Directions:
Transcribe only part of the material below: the lines from the one containing "Eaton Blade UPS (152, 708)" through the one containing "Screenshot is 909x2576.", inclusive, exactly as written.

Available data:
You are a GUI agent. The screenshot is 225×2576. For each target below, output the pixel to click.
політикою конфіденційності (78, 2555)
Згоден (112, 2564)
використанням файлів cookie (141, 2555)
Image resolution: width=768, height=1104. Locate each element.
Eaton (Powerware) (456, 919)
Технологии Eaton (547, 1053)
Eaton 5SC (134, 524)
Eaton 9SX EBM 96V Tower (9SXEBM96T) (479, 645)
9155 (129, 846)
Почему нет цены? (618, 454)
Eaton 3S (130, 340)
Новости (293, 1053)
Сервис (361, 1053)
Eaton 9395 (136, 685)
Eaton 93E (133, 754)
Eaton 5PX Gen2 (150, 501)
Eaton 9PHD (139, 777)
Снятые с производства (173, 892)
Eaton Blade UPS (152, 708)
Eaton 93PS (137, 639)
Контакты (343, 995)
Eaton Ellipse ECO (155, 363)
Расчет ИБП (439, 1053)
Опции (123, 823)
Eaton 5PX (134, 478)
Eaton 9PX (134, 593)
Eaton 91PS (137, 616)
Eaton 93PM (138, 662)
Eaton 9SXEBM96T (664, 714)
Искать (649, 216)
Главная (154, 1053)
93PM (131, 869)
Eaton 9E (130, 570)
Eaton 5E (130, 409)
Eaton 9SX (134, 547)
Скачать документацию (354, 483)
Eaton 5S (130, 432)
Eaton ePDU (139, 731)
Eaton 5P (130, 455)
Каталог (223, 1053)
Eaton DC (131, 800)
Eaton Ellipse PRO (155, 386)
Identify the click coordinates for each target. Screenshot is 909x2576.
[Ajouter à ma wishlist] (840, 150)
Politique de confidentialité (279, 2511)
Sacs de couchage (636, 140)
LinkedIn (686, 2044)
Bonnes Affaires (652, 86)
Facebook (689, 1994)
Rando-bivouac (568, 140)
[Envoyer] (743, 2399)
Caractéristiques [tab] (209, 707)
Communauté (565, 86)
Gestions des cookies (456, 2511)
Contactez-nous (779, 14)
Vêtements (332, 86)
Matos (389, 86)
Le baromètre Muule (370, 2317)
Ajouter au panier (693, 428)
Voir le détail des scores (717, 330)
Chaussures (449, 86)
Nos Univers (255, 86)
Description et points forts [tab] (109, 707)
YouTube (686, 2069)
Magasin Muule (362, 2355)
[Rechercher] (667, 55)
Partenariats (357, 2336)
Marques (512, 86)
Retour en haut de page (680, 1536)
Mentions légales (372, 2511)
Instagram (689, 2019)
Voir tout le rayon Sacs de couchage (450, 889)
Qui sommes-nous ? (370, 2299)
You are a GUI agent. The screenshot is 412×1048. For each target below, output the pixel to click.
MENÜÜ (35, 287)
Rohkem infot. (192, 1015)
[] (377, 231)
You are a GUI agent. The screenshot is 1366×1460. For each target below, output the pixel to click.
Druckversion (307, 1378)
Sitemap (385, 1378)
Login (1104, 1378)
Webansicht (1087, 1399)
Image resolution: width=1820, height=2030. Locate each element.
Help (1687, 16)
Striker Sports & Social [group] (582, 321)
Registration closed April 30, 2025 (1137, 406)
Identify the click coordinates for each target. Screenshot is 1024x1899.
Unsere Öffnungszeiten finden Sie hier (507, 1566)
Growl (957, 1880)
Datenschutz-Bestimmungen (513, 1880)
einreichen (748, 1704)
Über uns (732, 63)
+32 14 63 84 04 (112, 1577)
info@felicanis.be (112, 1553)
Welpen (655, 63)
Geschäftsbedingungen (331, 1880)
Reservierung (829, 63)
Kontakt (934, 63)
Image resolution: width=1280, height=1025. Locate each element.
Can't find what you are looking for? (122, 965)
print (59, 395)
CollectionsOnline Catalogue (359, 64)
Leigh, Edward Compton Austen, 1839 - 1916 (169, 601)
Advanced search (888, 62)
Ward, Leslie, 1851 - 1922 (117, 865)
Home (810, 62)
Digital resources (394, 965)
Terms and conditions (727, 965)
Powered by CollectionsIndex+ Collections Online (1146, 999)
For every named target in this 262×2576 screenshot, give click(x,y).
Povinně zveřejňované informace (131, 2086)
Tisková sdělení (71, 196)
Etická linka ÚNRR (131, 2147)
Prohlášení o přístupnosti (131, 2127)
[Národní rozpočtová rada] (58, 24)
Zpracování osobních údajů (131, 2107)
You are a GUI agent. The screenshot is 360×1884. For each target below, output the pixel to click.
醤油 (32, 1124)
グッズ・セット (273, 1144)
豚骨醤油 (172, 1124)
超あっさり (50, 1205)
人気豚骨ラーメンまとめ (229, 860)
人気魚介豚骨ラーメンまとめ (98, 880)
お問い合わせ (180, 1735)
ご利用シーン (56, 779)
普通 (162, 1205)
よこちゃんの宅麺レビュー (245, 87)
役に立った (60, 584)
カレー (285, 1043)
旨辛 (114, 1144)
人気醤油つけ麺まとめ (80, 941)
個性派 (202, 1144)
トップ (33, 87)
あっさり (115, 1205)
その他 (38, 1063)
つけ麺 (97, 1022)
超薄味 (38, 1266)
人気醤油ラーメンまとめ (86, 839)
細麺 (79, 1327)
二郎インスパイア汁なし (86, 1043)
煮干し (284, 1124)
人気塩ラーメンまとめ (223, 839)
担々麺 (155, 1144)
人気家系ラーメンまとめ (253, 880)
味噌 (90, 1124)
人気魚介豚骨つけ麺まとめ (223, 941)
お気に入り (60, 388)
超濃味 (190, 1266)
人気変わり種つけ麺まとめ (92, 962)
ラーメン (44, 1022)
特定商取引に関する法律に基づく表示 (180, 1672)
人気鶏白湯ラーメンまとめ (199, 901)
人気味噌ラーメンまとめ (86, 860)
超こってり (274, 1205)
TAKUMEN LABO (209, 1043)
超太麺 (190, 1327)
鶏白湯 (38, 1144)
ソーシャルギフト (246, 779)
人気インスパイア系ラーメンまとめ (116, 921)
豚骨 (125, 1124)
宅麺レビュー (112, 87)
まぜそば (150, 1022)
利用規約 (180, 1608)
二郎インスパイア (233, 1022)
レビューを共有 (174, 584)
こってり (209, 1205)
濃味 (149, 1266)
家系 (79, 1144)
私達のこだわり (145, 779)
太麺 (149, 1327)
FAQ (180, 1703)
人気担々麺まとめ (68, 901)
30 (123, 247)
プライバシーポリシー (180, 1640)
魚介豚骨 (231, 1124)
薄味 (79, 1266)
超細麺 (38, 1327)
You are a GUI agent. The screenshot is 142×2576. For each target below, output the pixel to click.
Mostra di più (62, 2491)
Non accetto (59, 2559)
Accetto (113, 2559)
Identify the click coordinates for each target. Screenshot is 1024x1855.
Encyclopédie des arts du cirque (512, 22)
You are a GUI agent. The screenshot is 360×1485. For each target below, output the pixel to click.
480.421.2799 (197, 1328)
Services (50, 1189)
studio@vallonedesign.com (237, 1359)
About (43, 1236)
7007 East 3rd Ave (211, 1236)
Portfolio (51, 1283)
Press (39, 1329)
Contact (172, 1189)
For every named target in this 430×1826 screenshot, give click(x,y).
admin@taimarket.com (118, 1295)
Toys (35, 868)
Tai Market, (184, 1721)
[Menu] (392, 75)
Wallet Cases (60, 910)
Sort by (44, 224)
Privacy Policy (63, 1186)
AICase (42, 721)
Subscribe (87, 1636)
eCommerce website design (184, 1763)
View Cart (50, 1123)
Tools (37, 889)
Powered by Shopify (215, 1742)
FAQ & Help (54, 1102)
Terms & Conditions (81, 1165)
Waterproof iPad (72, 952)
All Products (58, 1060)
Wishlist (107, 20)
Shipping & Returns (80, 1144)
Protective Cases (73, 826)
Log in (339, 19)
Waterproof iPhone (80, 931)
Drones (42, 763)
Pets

Exercise result:
Eaton Blade UPS (152, 708)
Eaton 93PS (137, 639)
Контакты (343, 995)
Eaton Ellipse ECO (155, 363)
Расчет ИБП (439, 1053)
Опции (123, 823)
Eaton 5PX (134, 478)
Eaton 9PX (134, 593)
Eaton 91PS (137, 616)
Eaton 93PM (138, 662)
Eaton 9SXEBM96T (664, 714)
Искать (649, 216)
Главная (154, 1053)
93PM (131, 869)
Eaton 9E (130, 570)
Eaton 5E (130, 409)
Eaton 9SX (134, 547)
Скачать документацию (354, 483)
Eaton 5S (130, 432)
Eaton ePDU (139, 731)
Eaton 5P (130, 455)
Каталог (223, 1053)
Eaton DC (131, 800)
Eaton Ellipse PRO (155, 386)
Identify the click coordinates for each target. Screenshot is 909x2576.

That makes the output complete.